Niamey : l’ONG Ensemble Main dans la Main Niger–Russie mise sur la couture pour autonomiser les jeunes filles
À Niamey, l’ONG Ensemble Main dans la Main Niger–Russie (EMMNR) entend faire de la couture un véritable tremplin vers l’autonomie économique. Lancée mardi 25 août dans l’Arrondissement communal Niamey 1, une formation pratique de trois mois permettra aux jeunes filles d’acquérir les bases du métier avant de recevoir chacune une machine à coudre neuve et un kit complet de matériel pour démarrer leur propre activité génératrice de revenus.
Pendant trois mois, les participantes seront encadrées par des formateurs qualifiés et plongées dans un apprentissage essentiellement pratique. L’objectif est de leur permettre de maîtriser progressivement les techniques de la couture et d’acquérir un savoir-faire directement exploitable dans le cadre d’une activité professionnelle.
Pour l’ONG EMMNR, l’enjeu ne se limite toutefois pas à transmettre une compétence. Il s’agit surtout de donner aux jeunes filles les moyens de transformer cet apprentissage en source de revenus. Une fois la formation achevée, chacune d’entre elles recevra une machine à coudre neuve, accompagnée d’un ensemble de matériels et d’accessoires nécessaires à son activité.
L’appui doit ainsi permettre aux bénéficiaires de passer rapidement de la formation à la pratique. À domicile ou dans un futur atelier, elles pourront mettre à profit les compétences acquises, proposer leurs services et construire progressivement leur propre clientèle.

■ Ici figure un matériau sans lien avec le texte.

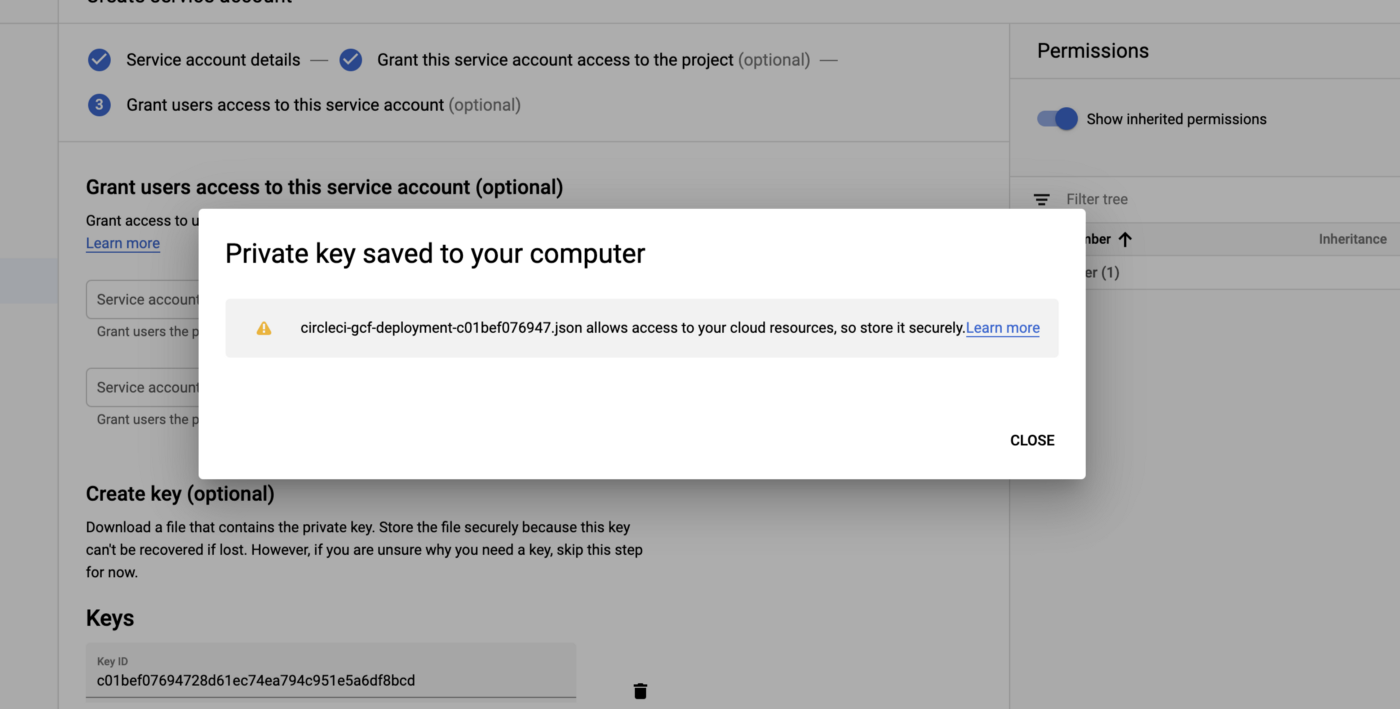Go to Service account details step label

click(213, 60)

De la formation à l’autonomie
Cette approche constitue l’un des aspects centraux de l’initiative. En dotant les participantes de leur principal outil de travail, l’ONG entend lever l’un des obstacles auxquels sont souvent confrontées les personnes formées à un métier : disposer des compétences, mais manquer de moyens pour commencer.

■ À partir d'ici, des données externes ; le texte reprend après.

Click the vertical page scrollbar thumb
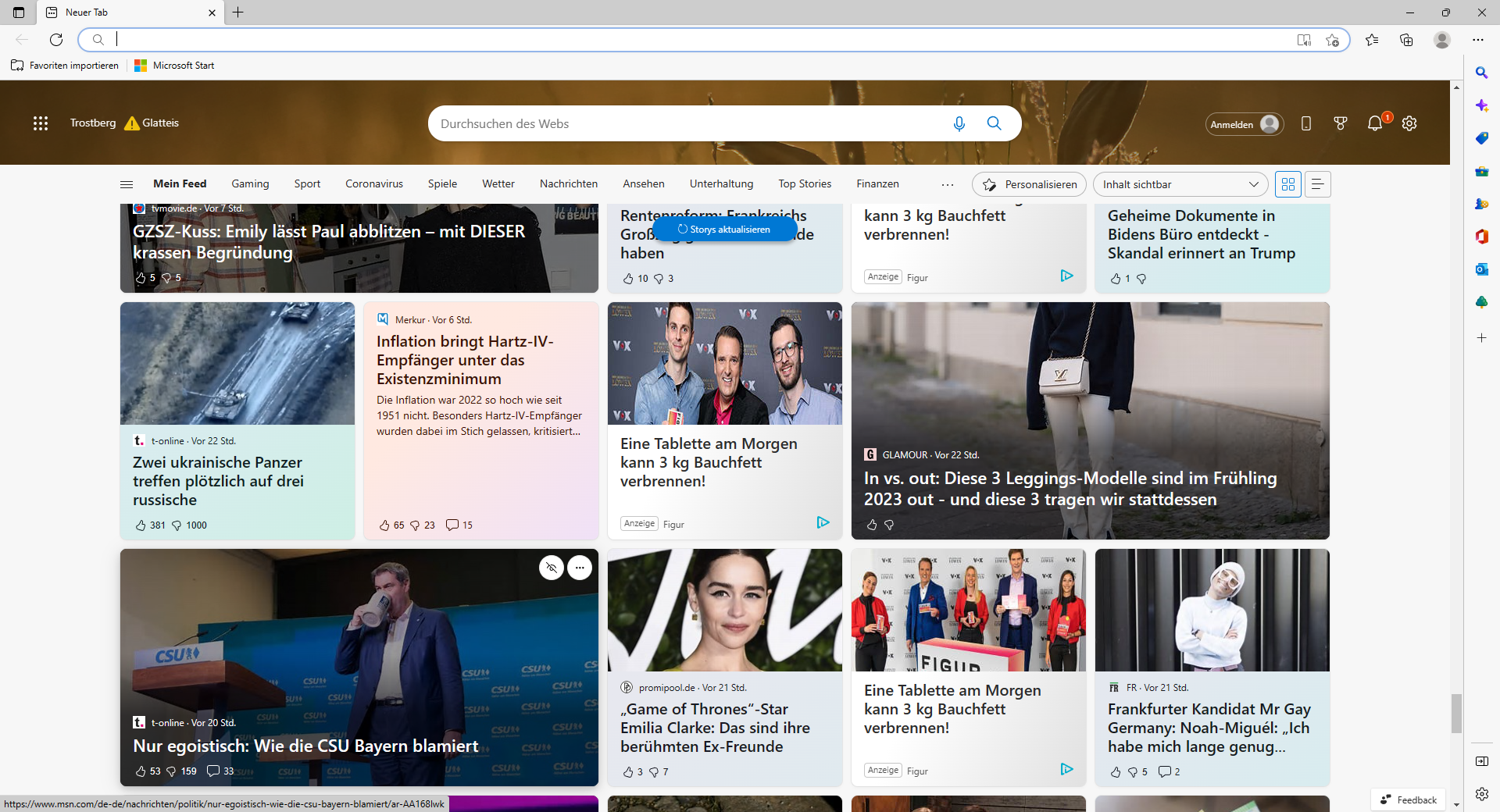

La perspective est donc celle de l’autonomisation progressive. Apprendre à coudre, mais aussi pouvoir utiliser immédiatement une machine ; acquérir un savoir-faire, puis le convertir en activité génératrice de revenus.
À l’issue des trois mois, les bénéficiaires recevront également des attestations de formation. Ces documents viendront formaliser les compétences acquises et pourront contribuer à leur parcours d’insertion professionnelle.
Pour elles, le début d’une nouvelle vie professionnelle
Pour les jeunes filles bénéficiaires, l’initiative est accueillie avec enthousiasme. Dans leur mot prononcé à l’occasion du lancement, elles ont présenté cette formation comme une véritable opportunité de changer leur quotidien.
« Le lancement de cette formation de couture au profit de ces femmes et filles est le début d’une importante carrière qui va sans nul doute changer positivement leur vie », ont-elles déclaré, avant de remercier l’ONG Ensemble Main dans la Main Niger–Russie pour son accompagnement.
Elles voient notamment dans la remise des machines à coudre une possibilité concrète de poursuivre leur activité après la formation et, à terme, de créer leurs propres ateliers.
À travers cette initiative, l’ONG Ensemble Main dans la Main Niger–Russie inscrit son action dans une démarche plus large en faveur de la formation professionnelle et de l’insertion socio-économique des jeunes.
Le pari est celui d’un accompagnement qui ne s’arrête pas au dernier jour de cours : transmettre une compétence, fournir l’outil nécessaire à son exploitation et laisser aux bénéficiaires la possibilité de construire, progressivement, leur indépendance économique.
Pour ces jeunes filles, les trois prochains mois seront donc consacrés à l’apprentissage. Mais l’ambition affichée est déjà ailleurs : faire de la machine à coudre non seulement un instrument de travail, mais le premier outil d’une nouvelle autonomie.